Flooding in Quebec's Richelieu Valley, south of Montreal, is affecting about a dozen municipalities along the river, and residents are bracing for more evacuations as heavy rain and strong wind expected to continue all week.
The river rose another five centimetres Wednesday morning, and up to 60 millimetres of rain is expected to fall by Thursday night, causing the Richelieu River to swell to levels not recorded in a century.
During Question Period at the national assembly on Wednesday, Charest said provincial officials have been in contact with the army since last week and have now formally called on the armed forces to step in.
"In extreme situations you have to take extreme measures," Charest told the Quebec legislature on Wednesday. "We haven't known flooding like this."
Military officials in Quebec indicated that Charest's request would first have to be approved by senior command in Ottawa before troops could be deployed.
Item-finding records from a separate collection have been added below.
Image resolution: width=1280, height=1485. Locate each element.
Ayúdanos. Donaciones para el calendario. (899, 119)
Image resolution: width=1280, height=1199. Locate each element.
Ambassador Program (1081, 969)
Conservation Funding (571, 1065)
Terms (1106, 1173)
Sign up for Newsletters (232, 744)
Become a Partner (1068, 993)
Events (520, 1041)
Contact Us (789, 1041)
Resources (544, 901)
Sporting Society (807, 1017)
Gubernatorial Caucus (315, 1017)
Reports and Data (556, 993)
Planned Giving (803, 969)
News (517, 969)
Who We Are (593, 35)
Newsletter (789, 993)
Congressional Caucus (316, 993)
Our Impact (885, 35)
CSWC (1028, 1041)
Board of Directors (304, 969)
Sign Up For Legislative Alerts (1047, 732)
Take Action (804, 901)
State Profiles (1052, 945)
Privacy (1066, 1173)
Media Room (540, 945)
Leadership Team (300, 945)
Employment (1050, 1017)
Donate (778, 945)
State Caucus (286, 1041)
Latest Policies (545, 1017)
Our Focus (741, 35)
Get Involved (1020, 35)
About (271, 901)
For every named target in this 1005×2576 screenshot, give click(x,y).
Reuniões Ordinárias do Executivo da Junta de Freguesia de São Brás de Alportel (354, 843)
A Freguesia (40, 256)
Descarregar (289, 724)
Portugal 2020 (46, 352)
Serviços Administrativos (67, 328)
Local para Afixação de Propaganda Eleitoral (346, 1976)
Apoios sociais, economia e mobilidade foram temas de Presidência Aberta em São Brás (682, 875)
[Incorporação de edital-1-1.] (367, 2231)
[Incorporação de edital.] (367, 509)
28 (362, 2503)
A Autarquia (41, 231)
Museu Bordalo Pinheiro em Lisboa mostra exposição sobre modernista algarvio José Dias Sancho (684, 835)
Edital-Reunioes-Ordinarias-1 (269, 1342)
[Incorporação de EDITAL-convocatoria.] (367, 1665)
Charest also said he wishes to tour the areas himself to see the damage and meet residents affected by the rising water levels.
The army itself has not been immune to the trouble caused by floodwaters — which are also encroaching on a military installation.
Students at the Royal Military College in St-Jean had to be evacuated to a neighbouring garrison.
About 150 of the officers-in-training are preparing for important exams in a few days and military spokesmen say they need a dry space to prepare.
The army says the college does not include major military equipment like planes and tanks, and instead consists of buildings with offices and classrooms.
The waters have already risen onto some of the grounds belonging to the college, which is located on the banks of the Richelieu River.
It is not yet clear what the military will be asked to do, or how many soldiers will take part in the operation.
Septic tanks submerged across region
About 400 people have been told to leave their homes in St-Jean-sur-Richelieu, Saint-Anne-de-Sabrevois, St-Paul-de-l'Île-aux-Noix and Lacolle, and at least 2,000 homes have flooded.
Several people were travelling by canoe along the streets of St-Paul-de-l'Île-aux-Noix Wednesday, according to CBC reporter Melissa Kent.
"I've been told we haven't seen the water this high in about 150 years," said Gérard Dutil, the mayor of St-Paul-de-l'Île-aux-Noix.
Resident Claudine Poirier says firefighters came by her home to warn against drinking the tap water.
And like many of her neighbours, her toilet isn't working because her septic tank is submerged.
"I think that's the worst, is having to use a portable toilet," Poirier said in French. "You'd think we were camping."
Septic tanks have overflowed in several municipalities, forcing town officials to install portable toilets for residents.
Four emergency shelters have been set up in the Montérégie region for evacuated residents who have nowhere to go.
The Quebec government has said it will offer financial assistance to flooded communities. Thirty-eight are eligible, with one-third of them in the Montérégie.